**EXERCISE PROMPT**.
Repeat the items in the stretch from the line containing "Image resolution: width=1572" through the line containing "point(226,219)", swapping "dropdown" for "drop-down list" and keeping everything else unchanged.

((

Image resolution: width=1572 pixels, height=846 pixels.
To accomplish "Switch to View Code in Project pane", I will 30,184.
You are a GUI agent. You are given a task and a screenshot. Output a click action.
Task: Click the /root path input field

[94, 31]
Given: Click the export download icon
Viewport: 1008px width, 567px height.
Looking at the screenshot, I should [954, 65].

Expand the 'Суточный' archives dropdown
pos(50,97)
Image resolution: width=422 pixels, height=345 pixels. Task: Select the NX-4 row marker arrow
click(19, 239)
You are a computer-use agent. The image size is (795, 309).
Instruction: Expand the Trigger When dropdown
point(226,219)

))
((

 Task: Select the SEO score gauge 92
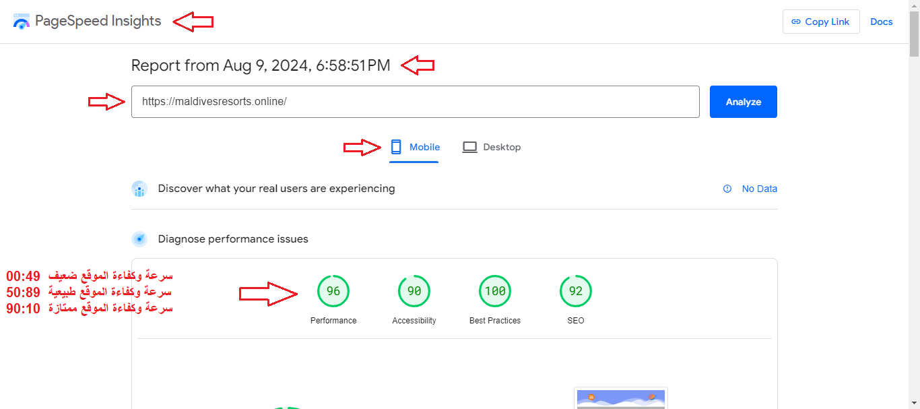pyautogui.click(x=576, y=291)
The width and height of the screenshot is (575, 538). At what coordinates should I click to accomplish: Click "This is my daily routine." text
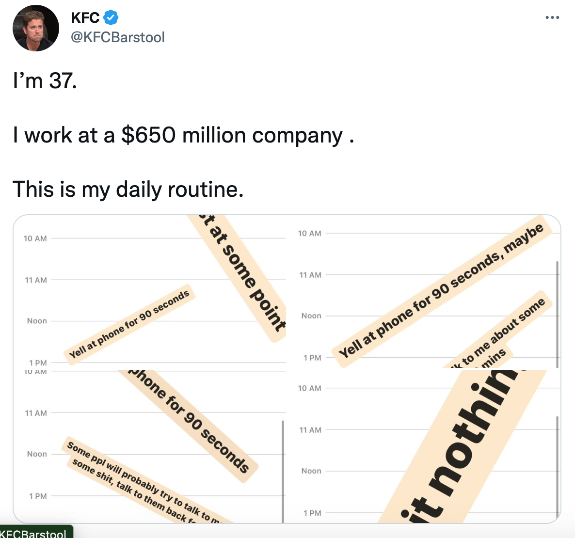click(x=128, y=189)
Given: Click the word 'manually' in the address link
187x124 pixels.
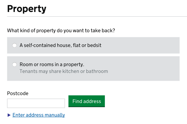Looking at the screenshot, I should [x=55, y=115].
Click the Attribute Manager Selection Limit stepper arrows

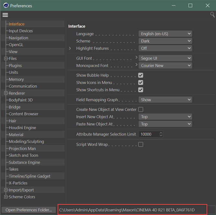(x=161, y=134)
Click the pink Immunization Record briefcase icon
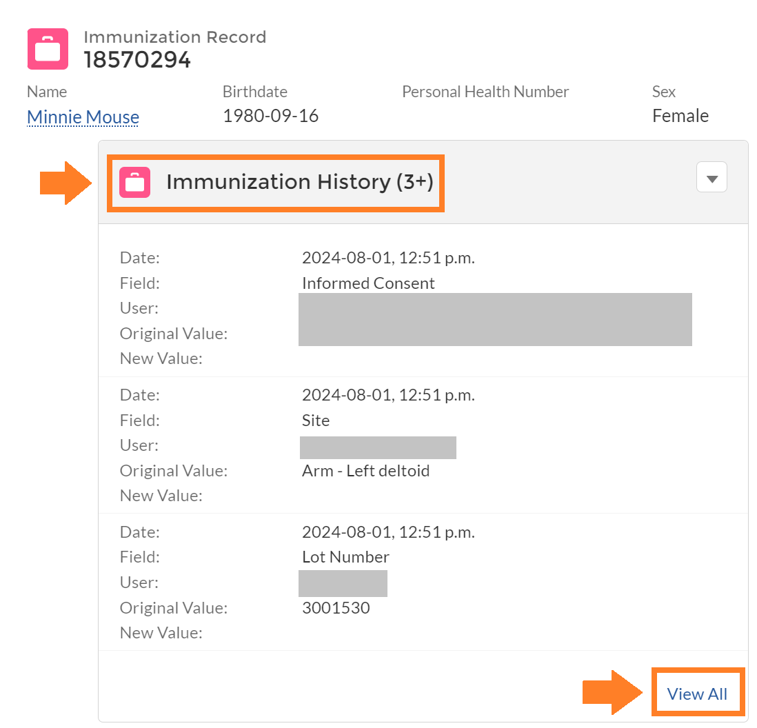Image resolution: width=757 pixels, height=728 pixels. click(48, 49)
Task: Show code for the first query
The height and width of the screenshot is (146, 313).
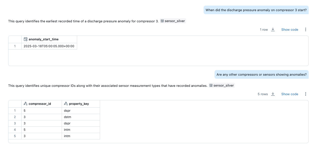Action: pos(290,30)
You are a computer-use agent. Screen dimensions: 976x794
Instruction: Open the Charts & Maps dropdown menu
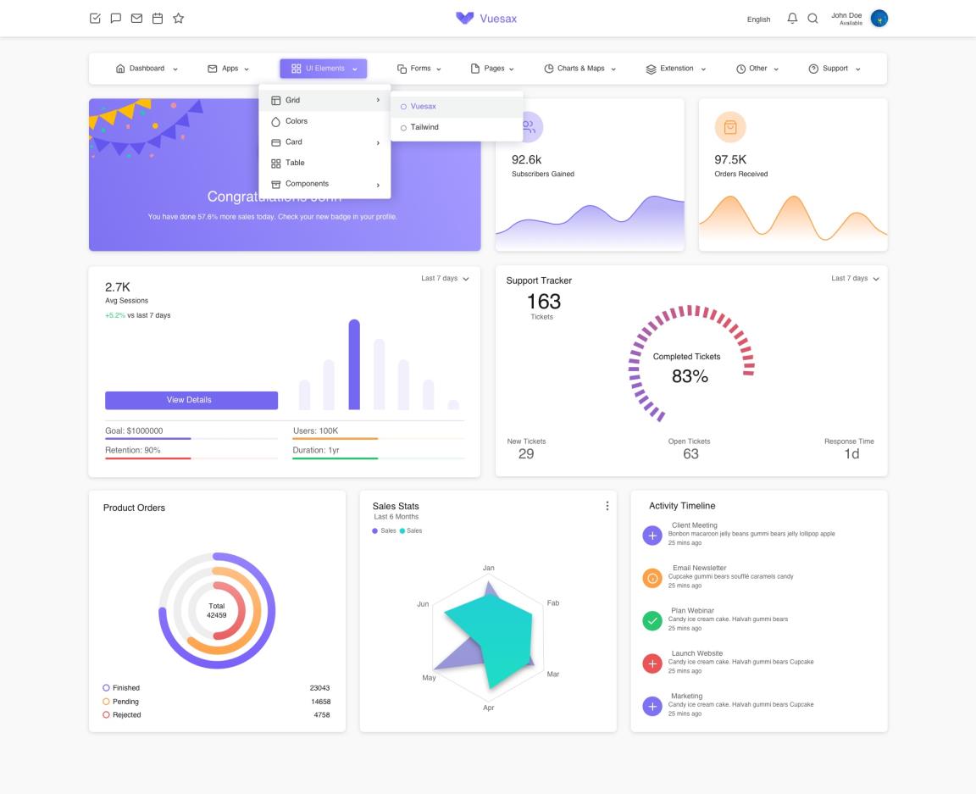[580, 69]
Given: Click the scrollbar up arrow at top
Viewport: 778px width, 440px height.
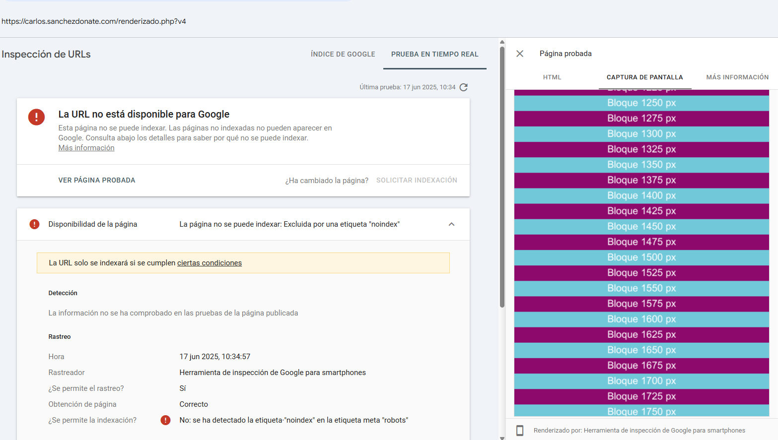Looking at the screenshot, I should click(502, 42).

))

**TASK RESPONSE**.
Image resolution: width=1572 pixels, height=846 pixels.
To accomplish "Switch to View Code in Project pane", I will 30,184.
You are a GUI agent. You are given a task and a screenshot. Output a click action.
Task: Click the /root path input field

[94, 31]
Given: Click the export download icon
Viewport: 1008px width, 567px height.
Looking at the screenshot, I should [954, 65].

Expand the 'Суточный' archives drop-down list
pos(50,97)
Image resolution: width=422 pixels, height=345 pixels. Task: Select the NX-4 row marker arrow
click(19, 239)
You are a computer-use agent. The image size is (795, 309).
Instruction: Expand the Trigger When drop-down list
point(226,219)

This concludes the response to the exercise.